She says it was the campaign that decided to run up mind-boggling bills to outfit her for the national convention and subsequent public appearances; that the decision was not hers. She says that campaign managers told her what to confess, what to deny, and what to stonewall in her public appearances. She says, in effect, that the person we saw last Fall was a puppet whose strings were being pulled by people who were dummies themselves and were running John McCain's campaign for the White House.
I have no way of knowing how much of this to believe -- McCain insiders deny it all -- but in a long career of watching, and being part of, political campaigns, including those of Ronald Reagan and George H. W. Bush, I have never seen another as inept as the one assembled by John McCain. At times the McCain campaign resembled a poorly-run race for sixth-grade class president. This predisposes me to believe any accusation of stupidity within that dingy and brain-dead quarter.
This does not excuse Ms. Palin nor prove the accuracy of her explanations, but it certainly places them within the realm of possibility. Not all of them, to be sure. There were certainly a sufficient number of eye-rolling statements coming from Palin's mouth to make it plausible to raise questions about her intellect and to render her at least semi-culpable in the formation of the unfavorable opinion that dogged her days on the campaign trail. What's more -- sorry, Sarah -- if one professes to be strong enough to hold high office, how do we square that with a self-portrayal as a poor helpless victim of mindless string-pullers? What, you couldn't say no?
But questions about Palin are not the same as questions about Palinism. And if Palinism extends beyond Sarah Palin, herself, as I suspect it may, it is Palinism that will matter most in the elections of 2010 and 2012.
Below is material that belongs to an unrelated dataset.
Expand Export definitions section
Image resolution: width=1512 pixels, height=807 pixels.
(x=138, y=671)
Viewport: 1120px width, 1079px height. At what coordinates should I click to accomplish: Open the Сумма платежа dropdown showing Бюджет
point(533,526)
What is Palinism? It is the suggestion that there is in Middle America a bubbling resentment against what is perceived as elitist snobbery against those who go to community college, shop at Walmart, view non-pet animals as food-in-waiting, read John Grisham novels and go to church on Sunday. It is not (or so I perceive it) a rebellion against affluence or superior education, but against what many in fly-over-land view as condescension and dismissiveness.
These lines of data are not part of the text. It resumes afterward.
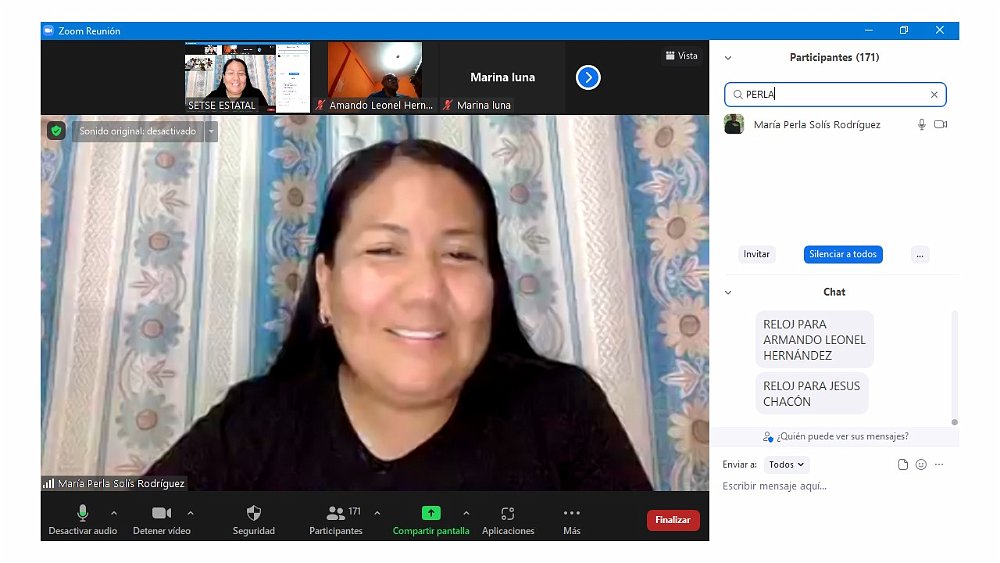Open the Participantes panel icon
The width and height of the screenshot is (1000, 563).
pos(335,513)
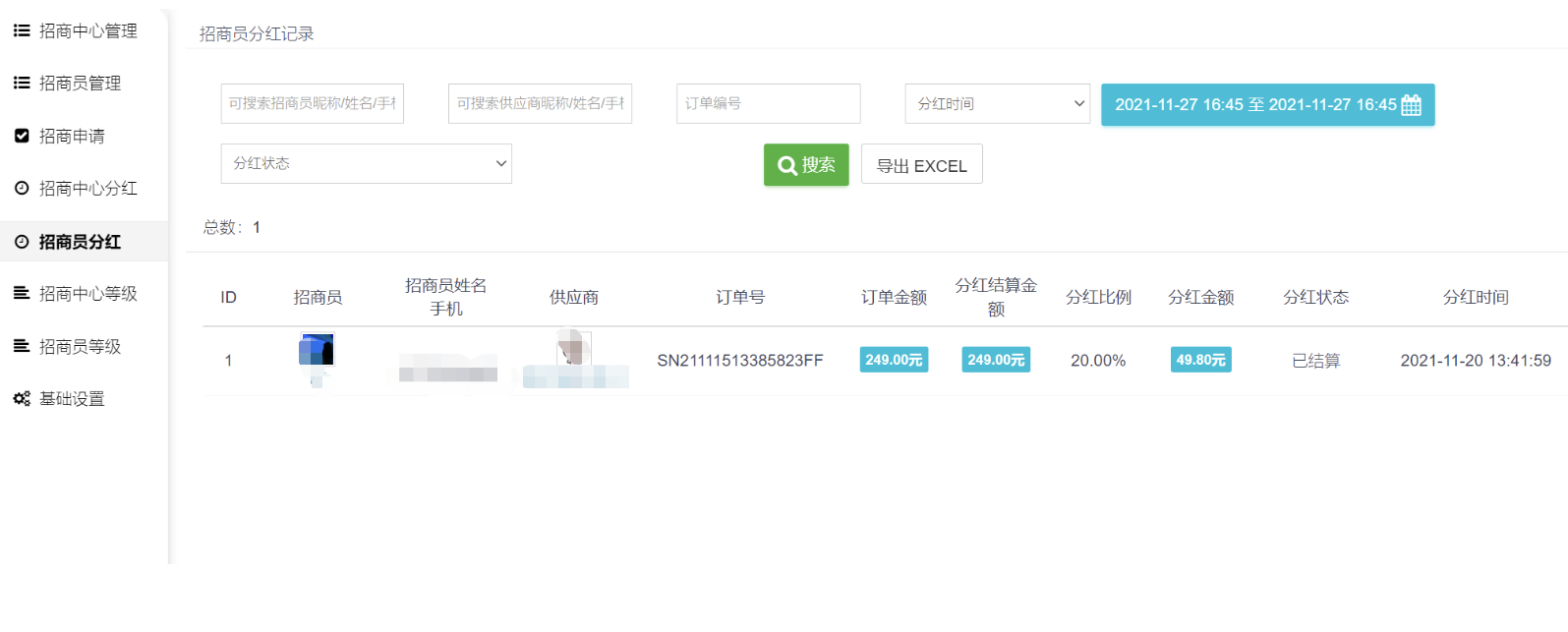This screenshot has width=1568, height=632.
Task: Click the list icon beside 招商中心管理
Action: click(x=21, y=30)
I'm not unaware of the tension, having received my own education in the heartland (journalism at the University of Oklahoma, law at Oklahoma City University) but having then taught at Harvard and Princeton for the past sixteen years, I have cheered rodeos as well as applauded in Symphony Hall. One can move in both circles, but Oklahoma and Cambridge are indeed distinct.
This may be disconcerting to some, but my guess is that by actual count (I'm not a statistician), more people shop at Walmart than at Bergdorf-Goodman (although some who don't shop at Walmart are voicing an ethical concern, not looking down their noses at discount goods) and more watch NASCAR than ski at Aspen. Clearly the two worlds can co-exist and political candidates can appeal equally to both (there are similar issues - involving jobs, health care, war - in both Americas) but they co-exist most readily where there is a mutual respect.